Ahora en el Leganés, se enfrenta al Levante UD, a la que fue su casa durante tres años.

Al Levante siempre lo voy a tener presente en mi corazón. Disfruté mucho de los compañeros y del fútbol. Si ya fue emotivo volver con el Leganés al Ciutat, que venga ahora a mi casa me pone muy feliz. Allí tengo amigos y compañeros de profesión. Jugar contra el Levante será siempre especial.

¿Cómo recuerda sus tres temporadas en el Levante?

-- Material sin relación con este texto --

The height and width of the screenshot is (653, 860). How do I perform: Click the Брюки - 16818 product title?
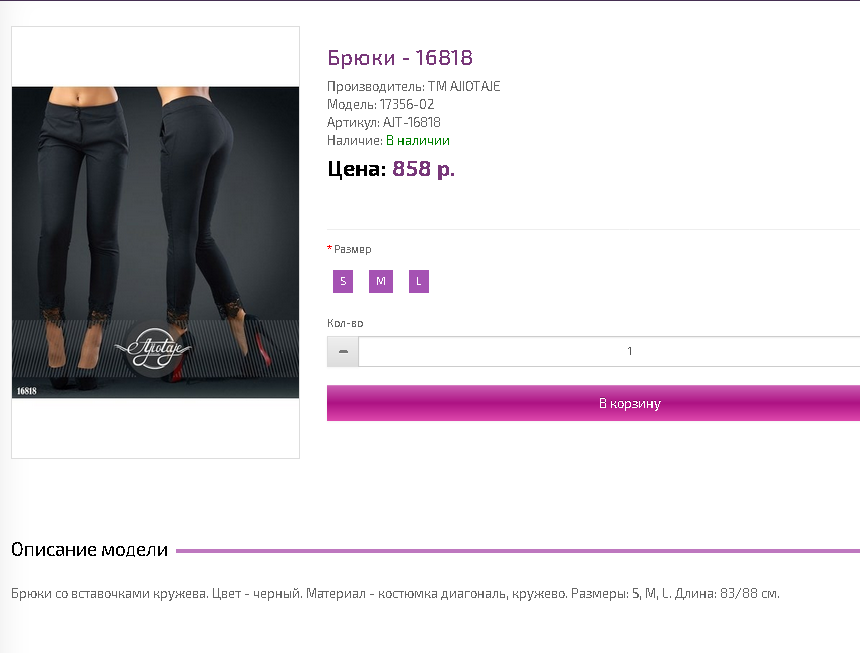click(x=400, y=58)
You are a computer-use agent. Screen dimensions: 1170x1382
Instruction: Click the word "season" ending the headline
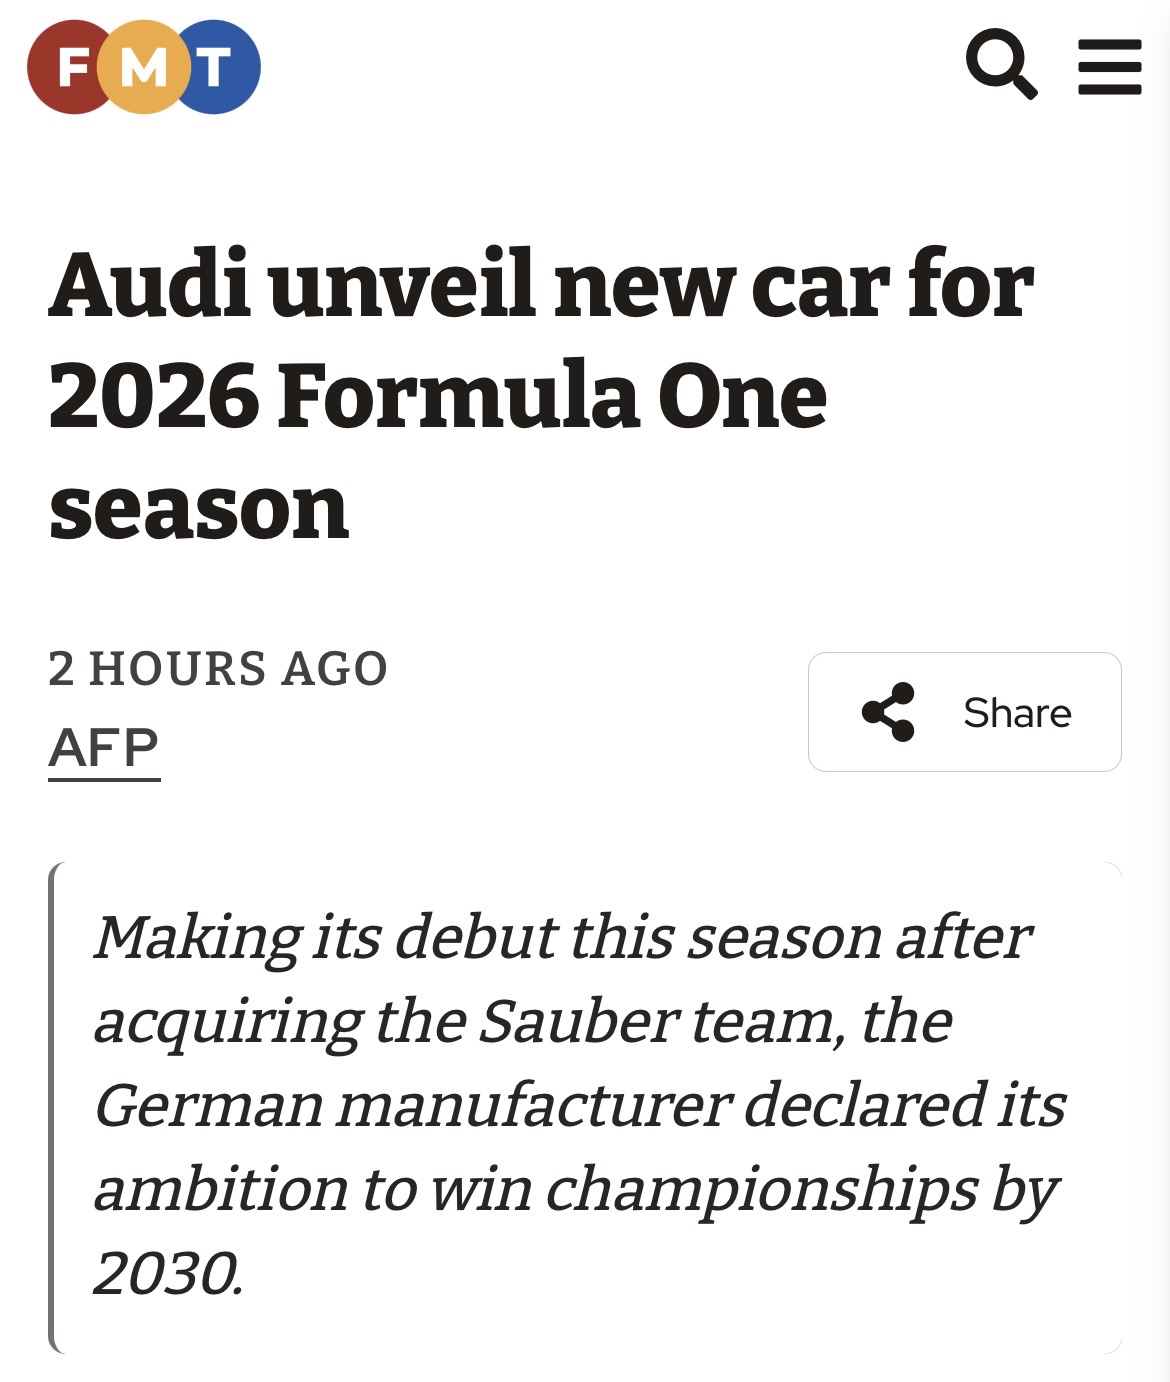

Fueron tres años muy diferentes. He tenido momentos muy buenos, en los que he disfrutado mucho, y momentos muy malos donde parecía que no levantaba cabeza por problemas físicos. La lesión en el sóleo no me dejaba rendir. Y yo, que soy súper competitivo, lo pasaba muy mal. Me quedo con lo bueno: con los compañeros y con todo lo que hicimos. Las temporadas con Paco López fueron espectaculares. Pero, si tengo que quedar con algo malo, me quedo con la putada del descenso. Eso me reventó. Lo pasé fatal el verano de después de bajar a Segunda.

¿Lo pasó fatal por bajar o porque no le salieron las cosas?

Por todo. Al principio porque no podía arrancar por las lesiones. Parecía que estaba recuperado, pero me seguía doliendo. No podía jugar, no estaba cómodo, no podía superar los 30 kilómetros por hora… Ahí lo pasé muy mal porque quieres competir y no puedes. No estás en el nivel y sientes que estás fallando al equipo y al club. Después, una vez desaparecieron las molestias a final de temporada, y parecía que veíamos un poco la luz, en ningún momento valoré el descenso. Fui ‘a fuego’ a por la salvación y me llevé un golpe muy fuerte. Mucha gente me dijo que tendría que haberlo amortiguado pensando que podía suceder, pero preferí obviarlo. Me centré en que nos íbamos a salvar sí o sí, por lo que ese descenso me destrozó muchísimo. Incluso cuando volví al Ciutat de València con el Leganés, estaba un poco noqueado. No era consciente de que estaba en otro club y de que todo había pasado. Pese a ello, hablando con el Leganés, pude solucionar todo mentalmente. Ahora, tras mucho trabajo, me encuentro mejor. Ya ha pasado. Jode, pero ya es diferente.